# Yapılacak iş
Lütfen aşağıdaki sayfa alıntısında yer alan, hakları savunamamak üzerine yazılmış metni son cümlesinden sonra sürdürün.

# Sayfa alıntısı
■ ■ ■

"ZENCİ OLDUĞUM İÇİN"

Müslüman olduğumuz için, Türk olduğumuz için eziliyor, horlanıyor, hakları gasp ediliyor değiliz aslında.
Haklarımızı savunamadığımız için.
Türkler, "sallapati" yaşayan bir toplum.
Böyle böyle, giderayak ırk ve kültür olarak kendi kendini tüketecek.
Türkiye'de bile bunun emareleri görülmeye başlandı.
Türkler, az doğuruyor (üremiyor).
Yatırım yapmıyor (üretime katkıda bulunmuyor).
Yetki ve sorumluluk üstlenmiyor (yönetici olmuyor).
Edilgen ve güdülgen oluyor.
Rolantide yaşamayı seviyor (kendini vererek çalışmıyor).
Güzellik duygularından, tertip ve düzenden uzak.
Ezberlenmiş biçimde ve "Allah ne verdiyse" yaşıyor.
Böyle böyle tüketecek özünü, kültürünü, ırkını ve kendini.
El, istiyor, çalışıyor, savaşım veriyor, mücadele ediyor, çevresini onarıyor, kültürünü pekiştiriyor.
Ürüyor örneğin, çoğalıyor...vs...vs...vs...
Amerika'da kekeme Zenci, radyo spikerlik sınavına girmiş.
Sınav bitiminde dışarı çıkmış.
Arkadaşı, sonucu, durumu sormuş.
Kekeme Zenci demiş ki: "Z-z-ze-zen-zen-ci o-o-oolduğuuuum iiiiçiin ka-kaz-kazandırrr…madılar"

■ ■ ■

# Verilen bilgiler

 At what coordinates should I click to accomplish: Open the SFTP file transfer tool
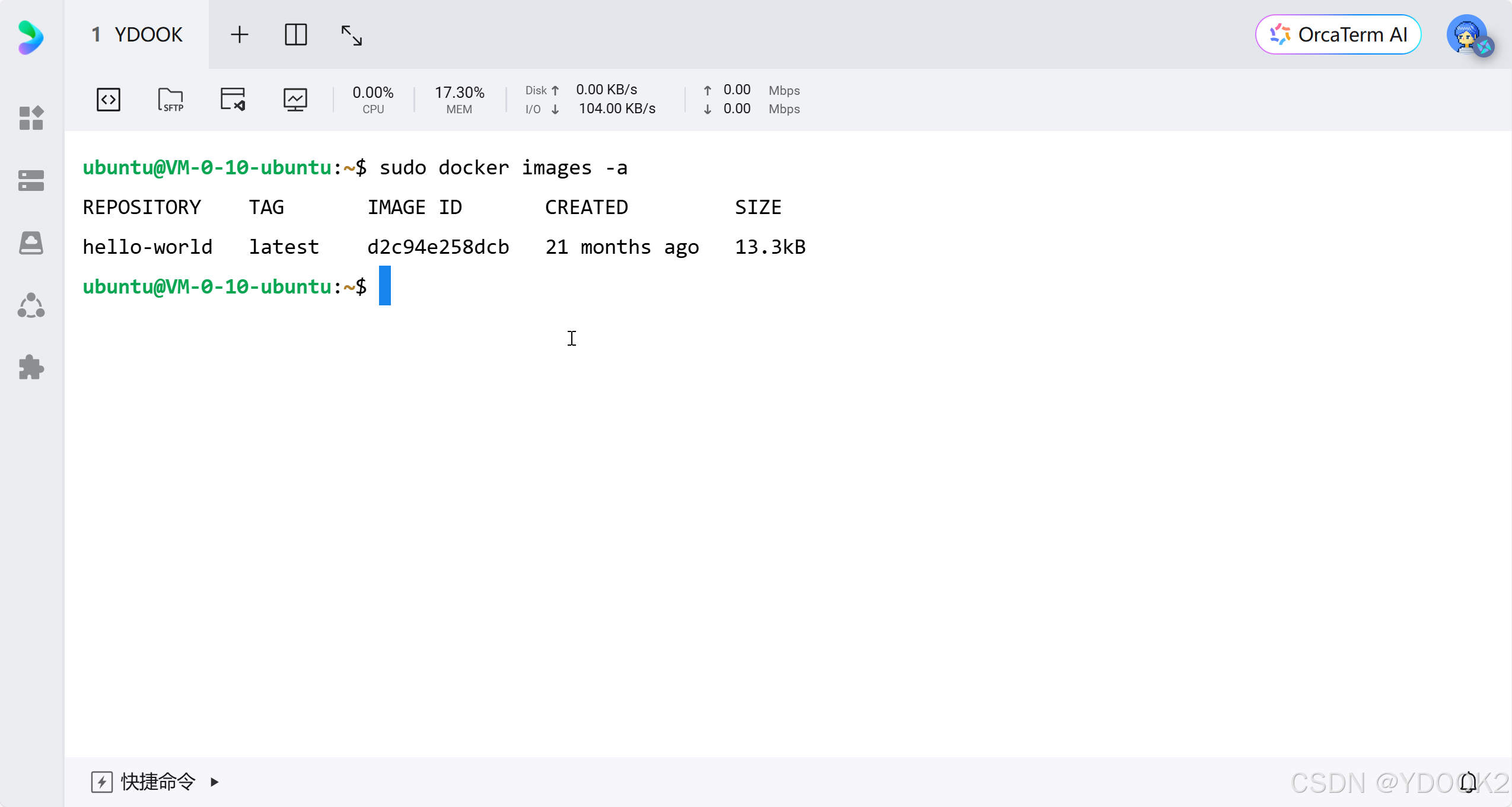coord(171,99)
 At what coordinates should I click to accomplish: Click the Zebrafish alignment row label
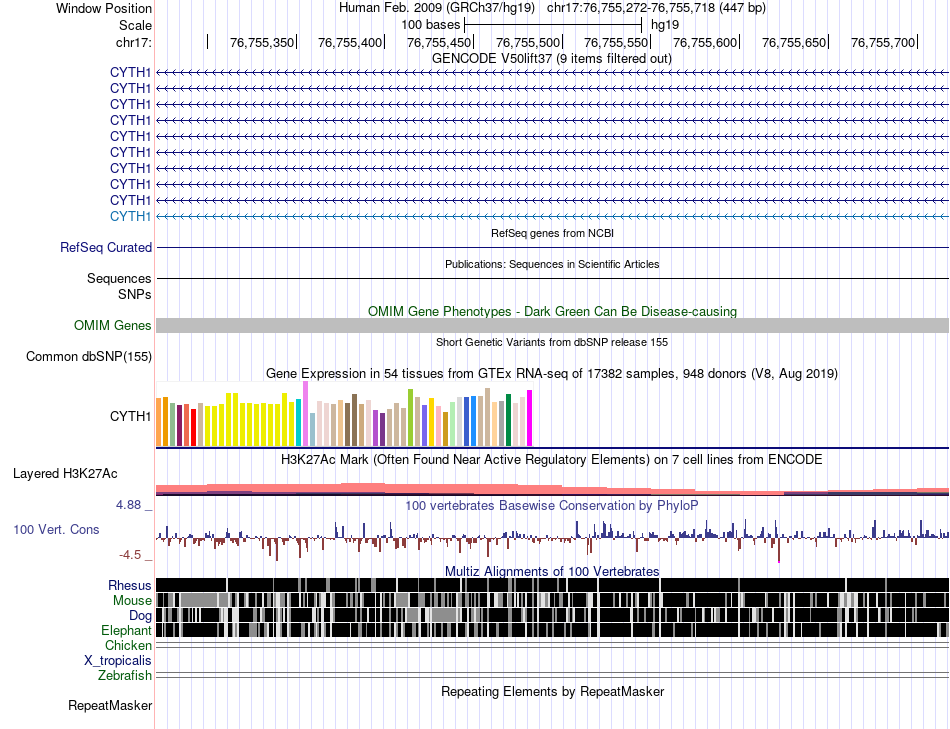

■ ■ ■

# Aşağıdaki çıktı
Öyle midir gerçekten?
Çevre temizliğine zerre kadar önem vermiyoruz.
Sigarası biten, boş paketi caddeye, kaldırıma bırakıveriyor veya fırlatıp atıyor.
Tost yiyen, kâğıda sarılı bir şey yiyen, içindekini yedikten sonra kâğıdı aynen…
Kül tablasını arabanın penceresini veya kapısını aralayıp caddeye, kaldırıma boşaltıveren bir toplumun üyesiyiz.
Kaldırımları baştan sona çerçi dükkânı olarak kullanan bir esnaf yapımız var.
Sigara izmaritini caddeye, kaldırıma, merdivene, salona, olduğu yere atıp arkasına bakmadan yürüyen bir yapıdayız.
Köylerimizde ev ile ahırımızı birbirinden uzaklaştıramayan bir toplumuz.
Ahır kiri ile eve çıkan, evin girişini ahır pisliğiyle bulayan bir alışkanlığımız ve umursamazlığımız var.
Gürültü kirliliği bizim için pek bir sıradandır.
Belki dünyanın en çok korna kullanan, olur olmaz korna çalan bir toplumuz.
Seyyar satıcılar, elektronik seslendirim araçlarını uluorta kullanabilirler bizde. Denetimsizdirler.
Sonra da abuk abuk soruyor, düşünüyoruz: "Bizi bilmem nerelere, niçin kabul etmiyorlar?"
Neden kabul etsinler?
Kendi içimizde sakin, akıllı, ehil, usturuplu bir sistem oluşturamıyoruz ki.
Kendimize adam gibi yaramıyoruz ki.
Yıl 2014…
O da gitti gider, bitti biter.
Cumhuriyet'in 100. yılına adım adım yaklaşırken halâ acemiliklerimiz ve hodbinliklerimiz deve yüküyle, katar katar…
El bizi başına belâ mı alacak?
Bir de dönüp Türklük'ten, Müslümanlık'tan dem vuruyoruz.
Sosyal yaşamımız kekeme.
Sorunumuz yaşamsal kekemelik.
Hiç başka bahane aramayalım.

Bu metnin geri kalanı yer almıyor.